Variational Approach for Impurity Dynamics at Finite Temperature

We present a general variational principle for the dynamics of impurity particles immersed in a quantum-mechanical medium. By working within the Heisenberg picture and constructing approximate time-dependent impurity operators, we can take the medium to be in any mixed state, such as a thermal state. Our variational method is consistent with all conservation laws and, in certain cases, it is equivalent to a finite-temperature Green’s function approach. As a demonstration of our method, we consider the dynamics of heavy impurities that have suddenly been introduced into a Fermi gas at finite temperature. Using approximate time-dependent impurity operators involving only one particle-hole excitation of the Fermi sea, we find that we can successfully model the results of recent Ramsey interference experiments on ${}^{40}\mathrm{K}$ atoms in a ${}^6\mathrm{Li}$ Fermi gas. We also show that our approximation agrees well with the exact solution for the Ramsey response of a fixed impurity at finite temperature. Our approach paves the way for the investigation of impurities with dynamical degrees of freedom in arbitrary quantum-mechanical mediums.

Figure 1

Ramsey response of a fixed impurity from the variational approach (blue) and exact solution (green) for range parameter $k_F{R}^{*}=1$. Dashed and solid lines correspond to temperatures $T=0$ and $T=0.2T_F$, respectively.
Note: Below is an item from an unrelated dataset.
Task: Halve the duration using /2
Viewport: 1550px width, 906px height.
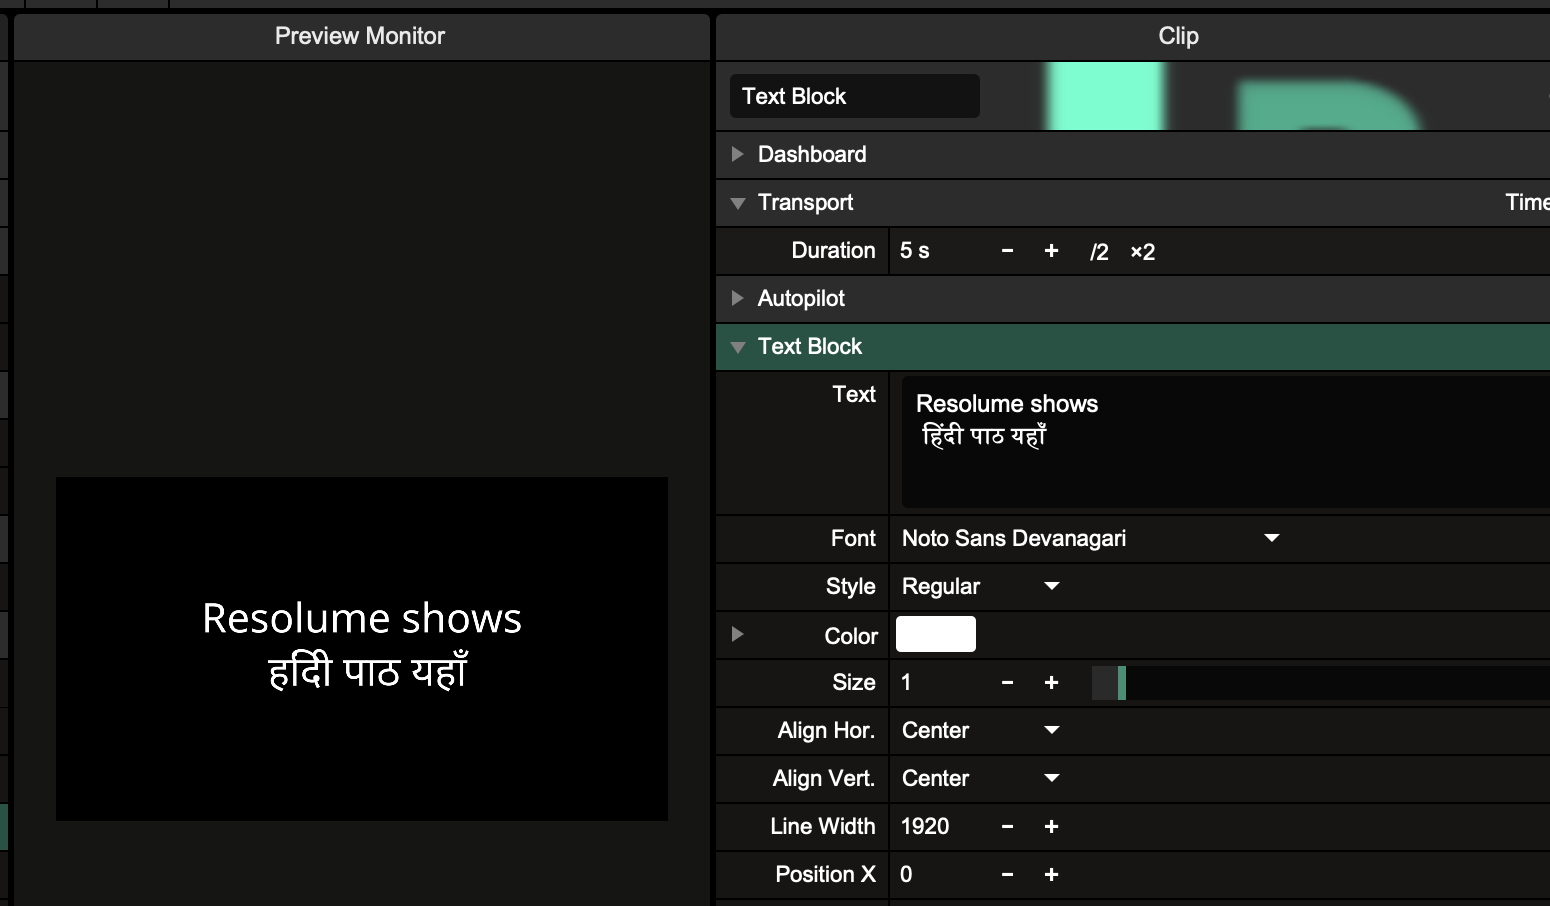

The interactions during the time evolution are (a),(d) repulsive with $1/(k_{F}a)=1$; (b),(e) attractive, $1/(k_{F}a)=-1$; and (c),(f) at unitarity $1/a=0$.

Figure 2

(a)–(f) Ramsey response and (g)–(i) radio-frequency spectra of ${}^{40}\mathrm{K}$ impurities in a ${}^6\mathrm{Li}$ Fermi gas. We show the experimental results from Ref. [15] (circles) together with results from our variational approach (solid lines), thermally averaged over impurity momentum. In (a)–(f), the shading corresponds to the experimental uncertainty of the scattering length [15]. From left to right, the experimental parameters are $1/(k_{F}a)=\{0.23,-0.86,-0.08\}$, $T/T_F=\{0.17,0.16,0.18\}$, and $1/(k_F{a}_1)=\{3.9,-5.8,-4.8\}$. In all panels, $k_F{R}^{*}=1.1$ and $t_1=4.0{\tau }_F$.